Violence required

By: Craig Lager

Published: April 23, 2009 Posted in: PC Gaming Nonsense

The effects of violent videogames on the real world has been long debated. I’m not going to cover old ground here except to say that there has yet to be any proof that violent games have any negative effect on people who are in a normal state of mind. That whole argument is for another place in space and time, what I am going to put across here is much more niche: For a multiplayer game to have appeal beyond novelty, violence is a requirement – like it or not.



Multi Violence: quake 3 has been doing it for years



Any form of entertainment we consume generally relates some form of story; be it crappy daytime soaps, the newest comic book to film adaptation or a new novel. There are of course exceptions; you have documentaries, non-fiction, reality TV, chat shows, and sport – but if you think about it, are these not still generally getting a story across, weaving some tale in your mind? Wether it’s the tale of how birds emigrate, the latest in stereotype housemate A’s romance with steretype housemate B, the twists and turns of ‘my druggy ex boyfriend’ who ‘has 15 kids with an immigrant chicken’ on Jeremy Kyle, or the battle between Football Team United and Football Team City – these are all stories. The only actual exceptions I can think of are music which is generally a passive experience anyway, then poetry and art which are both open to interpretation and so far removed and vastly less main stream than any other form of media it’s almost irrelevant.



Multi Violence: A bit boat of death



Games then, as a now massive and ever growing form of media should and do tell stories. This is simple to do when an experience is scripted for a player – or even a few players but I’m going to ignore the co-operative side to things as it’s not much different to a single player game. What I’m talking about here is multiplayer in the normal sense of the word – players interacting with each other without intervention for scripted sequences – dynamic story telling for multiple people simultaniously is what we are pretty much trying to achieve. To do this, violence is a necessity.



Multi Violence: cops vs robbers - an age old tale



If you talk to anyone about storytelling they will tell you an essential part of any story is ‘conflict’. Basically, you have something each main character wants (be it physical/mental/gold tokens/silver tokens), something stopping them from achieving this, and a possible way to resolve it all. That’s a simple enough idea – it’s roughly “beginning, middle and end” – but the idea needs to be implemented into videogame form; an interactive form that multiple people are going to be interacting with at the same time. You can pretty much immediately rule out any mental/emotional goals as for this to work you need to empathise with a character, and to do that you need story and we are trying to achieve story dynamically here.

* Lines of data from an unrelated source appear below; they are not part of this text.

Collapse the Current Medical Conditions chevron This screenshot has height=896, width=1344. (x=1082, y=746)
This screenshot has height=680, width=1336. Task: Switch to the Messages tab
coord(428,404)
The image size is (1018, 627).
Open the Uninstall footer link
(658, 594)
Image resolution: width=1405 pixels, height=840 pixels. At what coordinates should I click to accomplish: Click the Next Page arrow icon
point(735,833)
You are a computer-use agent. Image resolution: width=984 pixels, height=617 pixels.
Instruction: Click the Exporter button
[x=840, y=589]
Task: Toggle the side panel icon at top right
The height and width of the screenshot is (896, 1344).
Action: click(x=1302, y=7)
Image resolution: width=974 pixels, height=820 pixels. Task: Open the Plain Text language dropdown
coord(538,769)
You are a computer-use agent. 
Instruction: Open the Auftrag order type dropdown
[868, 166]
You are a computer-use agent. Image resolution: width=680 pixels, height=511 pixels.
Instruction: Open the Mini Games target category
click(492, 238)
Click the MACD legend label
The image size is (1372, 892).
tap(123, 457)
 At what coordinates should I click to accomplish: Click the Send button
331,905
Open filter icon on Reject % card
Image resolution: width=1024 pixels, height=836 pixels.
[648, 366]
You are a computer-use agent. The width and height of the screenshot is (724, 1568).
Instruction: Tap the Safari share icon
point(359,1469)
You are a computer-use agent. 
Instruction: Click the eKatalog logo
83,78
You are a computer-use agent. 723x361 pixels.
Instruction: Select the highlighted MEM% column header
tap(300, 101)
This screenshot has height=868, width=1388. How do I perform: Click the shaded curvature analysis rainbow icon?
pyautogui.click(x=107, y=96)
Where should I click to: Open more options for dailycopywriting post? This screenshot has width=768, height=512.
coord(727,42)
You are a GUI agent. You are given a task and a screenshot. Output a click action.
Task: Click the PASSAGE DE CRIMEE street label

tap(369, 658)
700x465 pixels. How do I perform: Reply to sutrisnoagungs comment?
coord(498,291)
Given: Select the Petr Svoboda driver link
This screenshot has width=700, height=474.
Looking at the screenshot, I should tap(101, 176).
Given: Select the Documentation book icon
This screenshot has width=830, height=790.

Multi Violence: you first yeah?



The only way you can make a good story is to have the players kill each other in a defined space. You immediately have something each main character wants “I want to get to the capture point/flag/briefcase/top of the leader board”, a conflict “Oh noes, there are people stopping me doing this”, and a way to resolve that conflict “I shall kill them and realise my goals”. This then grabs us a basic story outline, which is great, but then Teletubbies has a basic story and nobody really wants to watch that except the less mentally priveledged amongst us. Another problem is that the story literally can’t get complicated as the means just aren’t there to do it without scripting. How can we make this story interesting then? Well, it’s actually easy and all done for you when you have guns and explosions. If you manage an especially cool kill, or die in a comedic way, we’ll thats as good a story as any and requires no back story or non-dynamic events. Hell, I’ve practically made a website here based on that very concept. Sneaking up on someone and getting a melee kill is a little snippet of story you can tell your friends about, as is that headshot you made from 2 miles away, or capturing the last flag with 1 second to go. Take the violence out of the whole equation and you have nothing. I might be being narrow minded but how else can you get so many people to all have a unique story to tell at the same time? A cook off? A race? Technically yes, you could, but then you are back to Teletubbies plot – it’s just not interesting and the idea of conflict is tenuous at best.



Multi Violence: I never was on your team



Stories are what we live for. It’s why so much money gets plowed in to TV, books, films and plays. Videogames are no exception and are just another medium for consuming stories through. They have the advantage that they are much more interactive than any other medium and singleplayer ‘scripted’ experiences are going to continue to be more engaging and varied in their stories. Don’t get me wrong – violence is no where near essential for every game be it a solo or shared experience, but for multiplayer it is completely essential to the extent that without it you will only ever be left with a novelty at best. Is this a bad thing – that a vast proportion of videogames rely on violence to survive? All readers of the Daily Mail and any Ann Diamond fans among you will no doubt be screaming yes – and to an extent so am I. My dismay is not because of the possible ethical or social implications (which haven’t been proven remember), it’s because it is a simple shame that we will forever be tied to the pulling of a trigger and slashing with a sword when a few people are about. I hope to be proven wrong and no doubt at some point I will be, but I dont see it in the near future and why change a forumla that works? Ah well, worse things can happen. All hail the violence!